=== Exercise objective ===
Please repeat every row from the line containing "You are a computer-use agent." down to the end of the rows, word for word. Leave the pictures out of your answer.

[Saved entries]
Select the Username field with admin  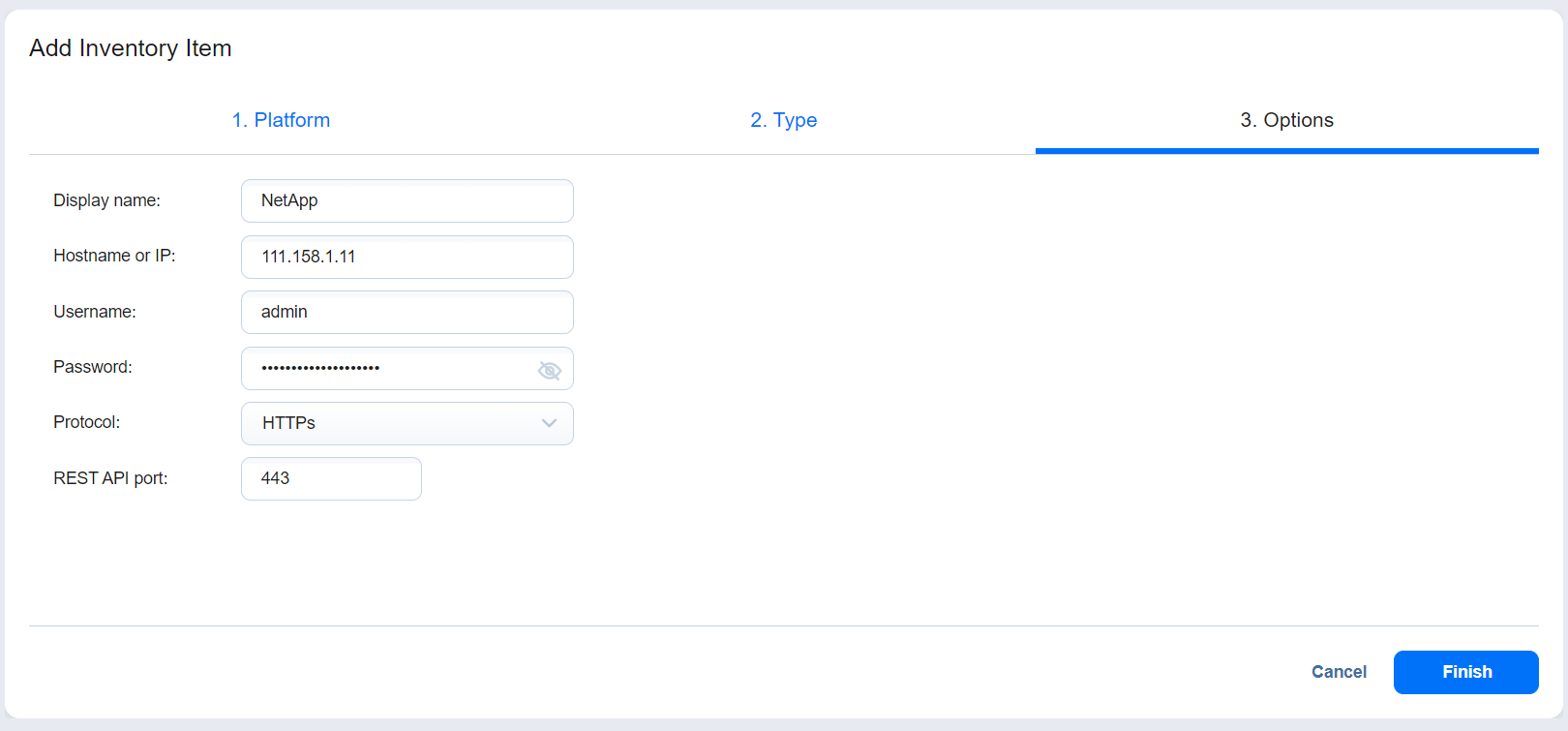407,312
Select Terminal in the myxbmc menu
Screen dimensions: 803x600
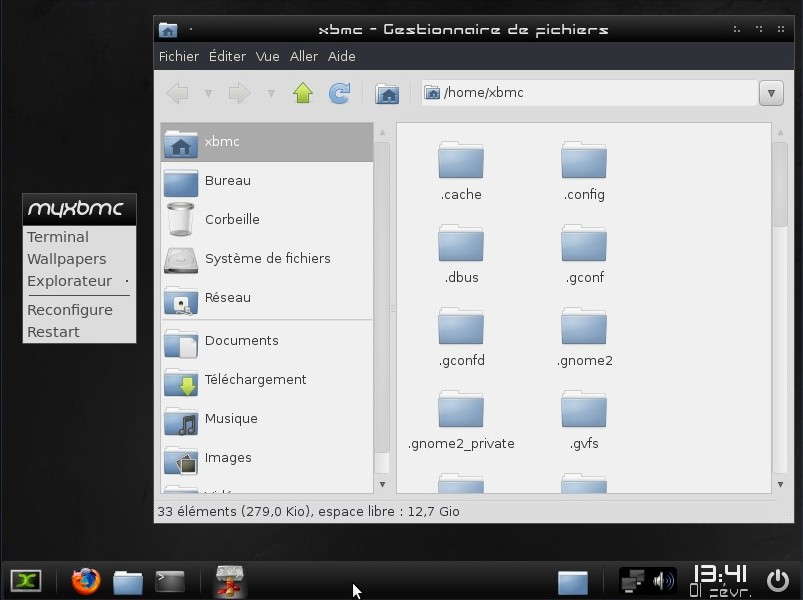tap(58, 237)
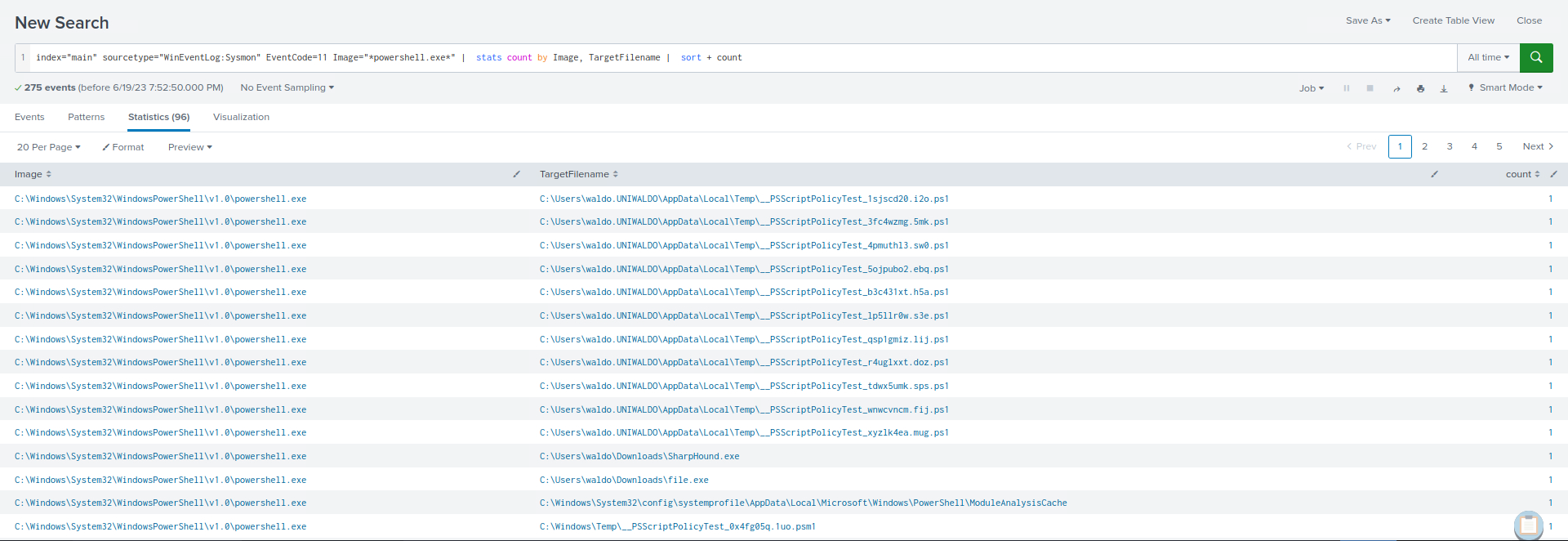
Task: Click the pencil icon in Image column header
Action: click(x=516, y=174)
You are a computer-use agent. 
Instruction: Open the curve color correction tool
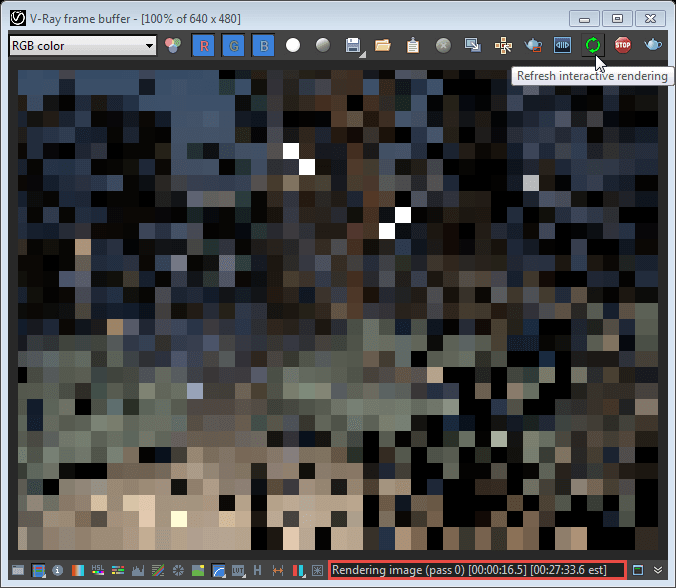pos(219,570)
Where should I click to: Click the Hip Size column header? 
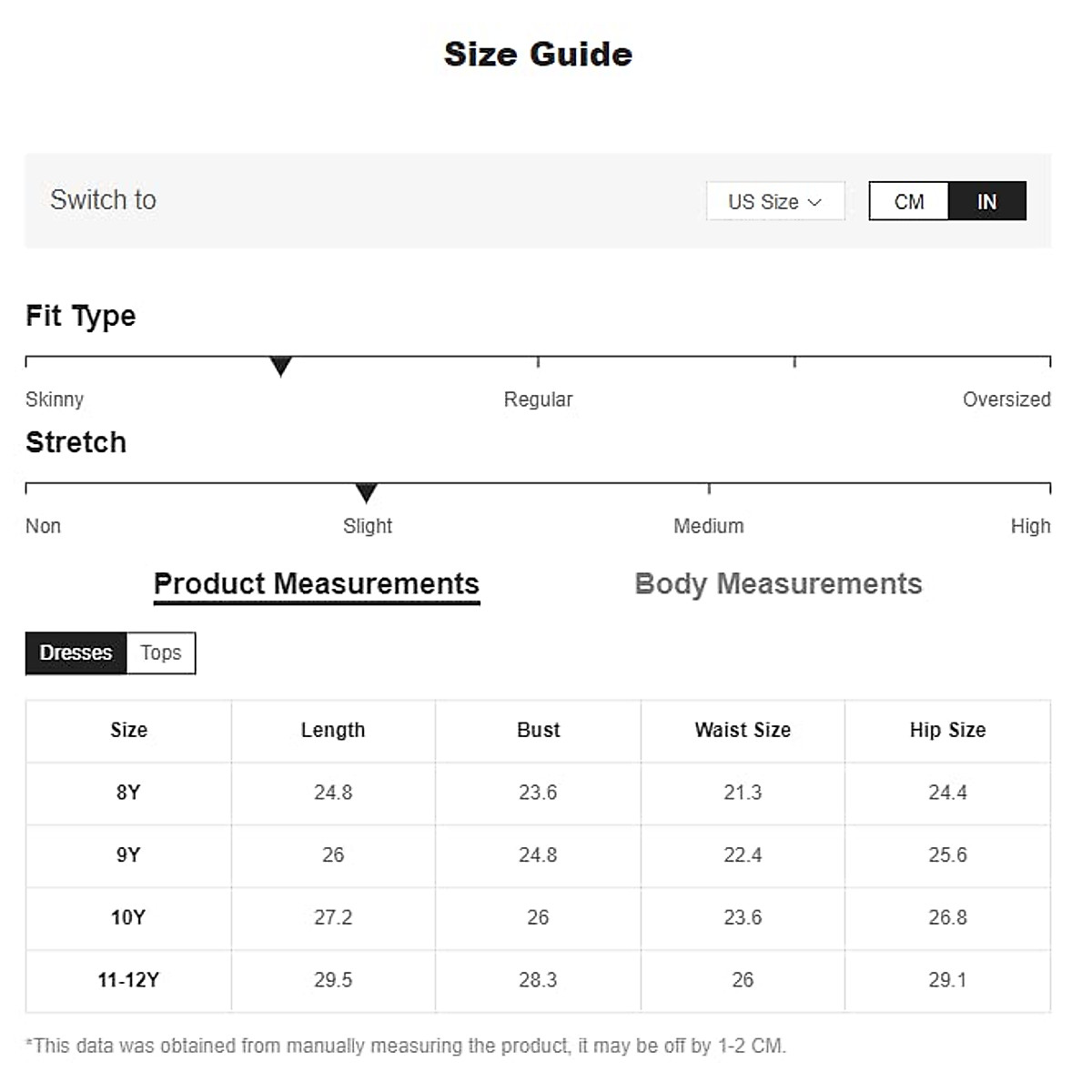947,730
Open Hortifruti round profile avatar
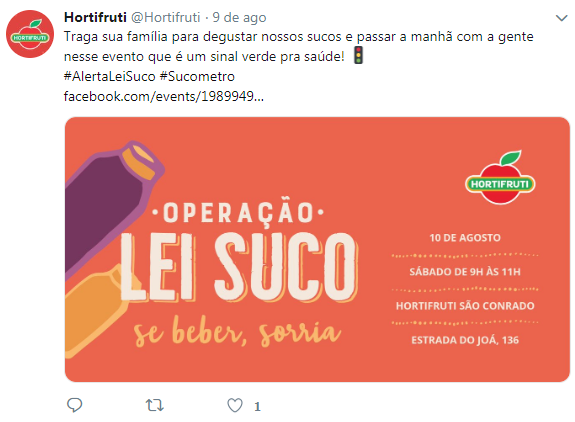This screenshot has height=422, width=575. pyautogui.click(x=30, y=34)
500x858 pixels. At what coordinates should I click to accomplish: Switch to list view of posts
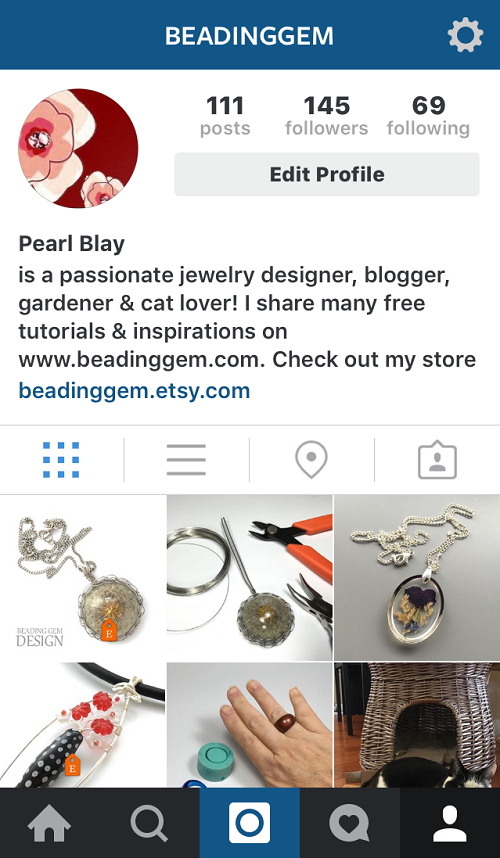(187, 460)
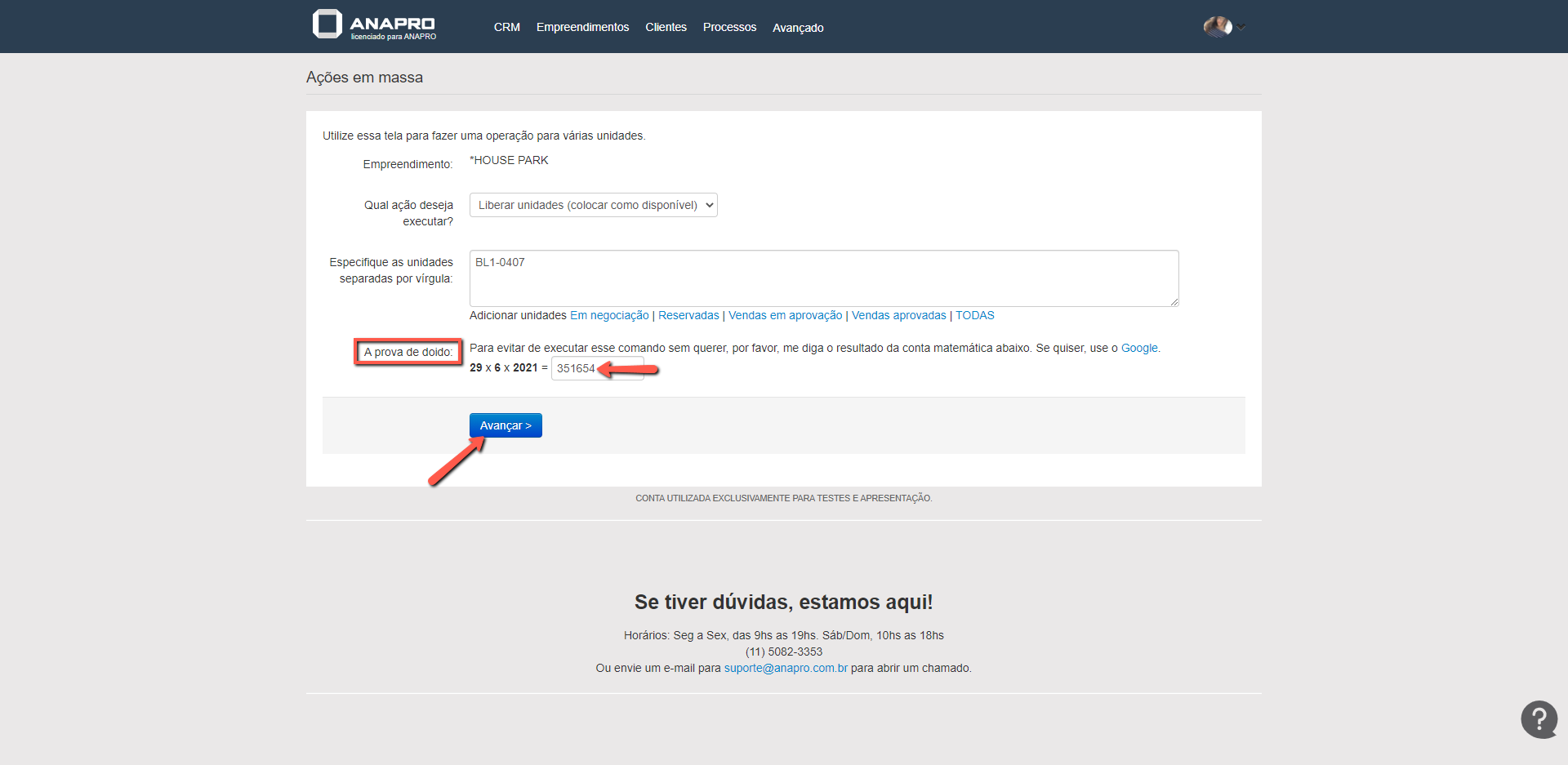The width and height of the screenshot is (1568, 765).
Task: Click 'Vendas em aprovação' link
Action: [x=785, y=315]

=== Answer to the exercise ===
You are a computer-use agent. 
Instruction: Open the curve color correction tool
pos(219,570)
Where should I click to: Click the Hip Size column header? 
947,730
Open Hortifruti round profile avatar
This screenshot has height=422, width=575. pyautogui.click(x=30, y=34)
500x858 pixels. At what coordinates should I click to accomplish: Switch to list view of posts
(187, 460)
The width and height of the screenshot is (1568, 765).
Task: Click 'Vendas em aprovação' link
Action: [x=785, y=315]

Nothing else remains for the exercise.